まあ、いつでも病院に行けるから、とりあえず寝てやり過ごそう。
いまはモーツァルトソナタの第2楽章をやっている。トリルがたくさんある優美な曲。
で、楽譜のまんまだと「4音入れるトリル」があったのだが、先生のご指導で「そこは5つにしましょう」となった。ほかの似たようなトリルは5音だから、なるほど、ぜんぶ5つにそろってきれいだね。
でも5つも軽やかにうつくしく入れるのは至難の業、その前の部分から緊張するし、トリルのとこはいかにも苦労してます!みたいに悪目立ちする。そういうときは、トリルのさいしょ1音目をごくわずか早めにフッと入れるときれいに入りますと教わる。ほんと、そう。
ついで先生から、あるオペラのアリアで、トリル5つは最難度、4つはふつう、それもアレだったらみっつふたつひとつに減らしますというようなお話をうかがう。ふうん、トリルってみんな苦労するんだね。
それにしても、トリルをいくつ入れる? 4つは少ないか、やっぱり5つでそろえるか、いっこ増えるだけでもしんどいな、ってなことをあれこれ思案しているって、はあ、ひどく平和だなあ。
春日武彦(精神科医/文筆家)がどこかで「今日もごはんがおいしく炊けたと喜べる人もいれば、一億儲かっても文句しか出て来ない人もいるわけだ」と書いていたが、そうだな、その「今日もごはんがおいしく炊けた」にちょうど当てはまるのが、私にとって「今日もピアノを練習できた」なんだろうね。

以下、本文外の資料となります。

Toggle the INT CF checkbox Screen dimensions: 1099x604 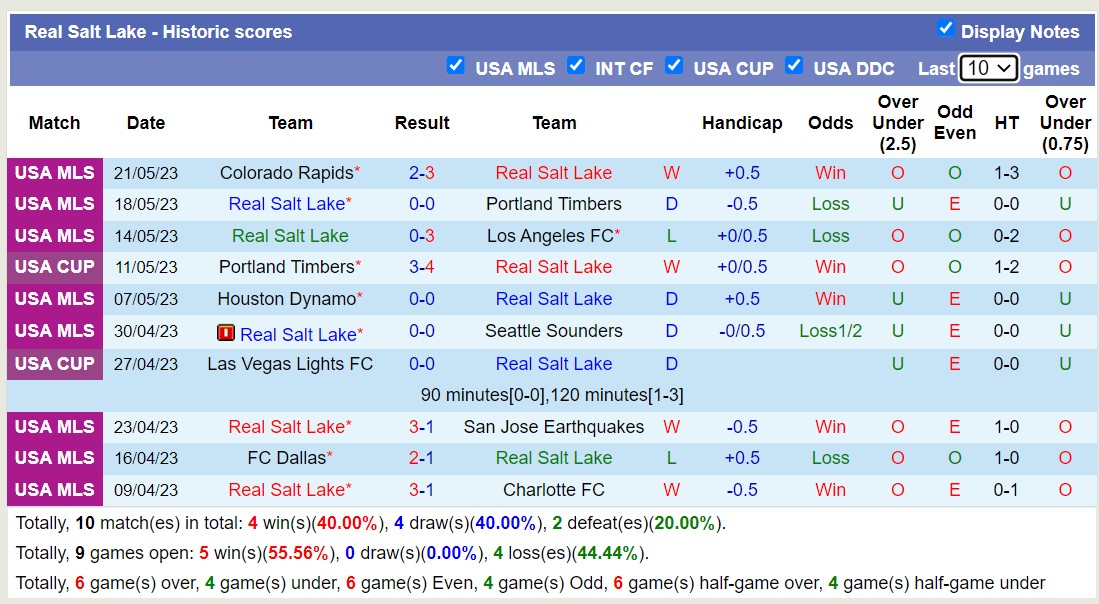(x=576, y=65)
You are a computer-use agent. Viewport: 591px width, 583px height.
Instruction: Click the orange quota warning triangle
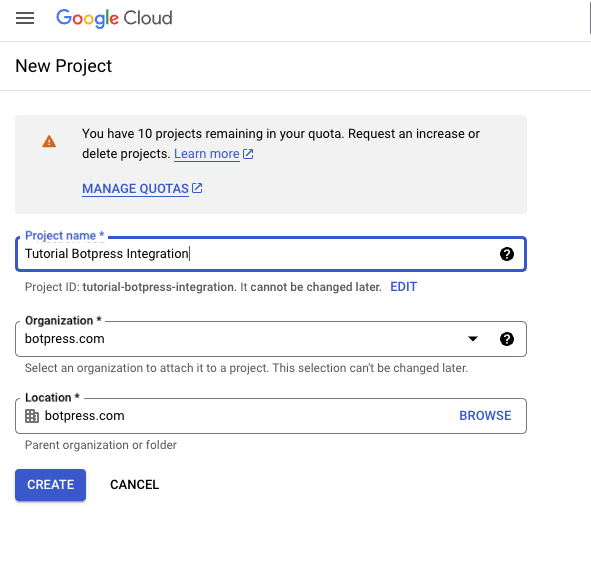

「楽器を弾く」ということは、だれもが全員がやっているんじゃない。趣味もいろいろだが、ピアノはデカくて音量もすごい。
それを毎日練習して、トリル何個が入る入らないで一喜一憂するのはどうなんだろうと思うけど、しかし私には「ごはんを炊く」ぐらいに「ふつうで当たり前」に思える。
「山」とくらべるとね、ピアノはそこまでなじんで手中におさまっていないのだが、でもやっぱりずっとかまけていたいことで、4つか5つかどうしよう?というのはとてもなごやかでしあわせな悩みだ。
長年「仕事がデキないこと」を悩みつづけていたけど、もう仕事のことはなにも思い出さない。ようやく解放されたのに、でももうアタマに浮かばない。
あの40年間はなんだったんだろう?
いや、どの仕事も嫌いだった。強制的にやらされる苦役だった。
だから、仕事の記憶はもう消えてなくなってしまった。
多くのひとが「働くこと」に「ごはんを炊くこと」のようなよろこびを見出せるんだろうけど、私にはムリだった。
結局、私がやりたかったのは、「毎日ごはんを炊く」ように「毎日ピアノを弾く」ことだった。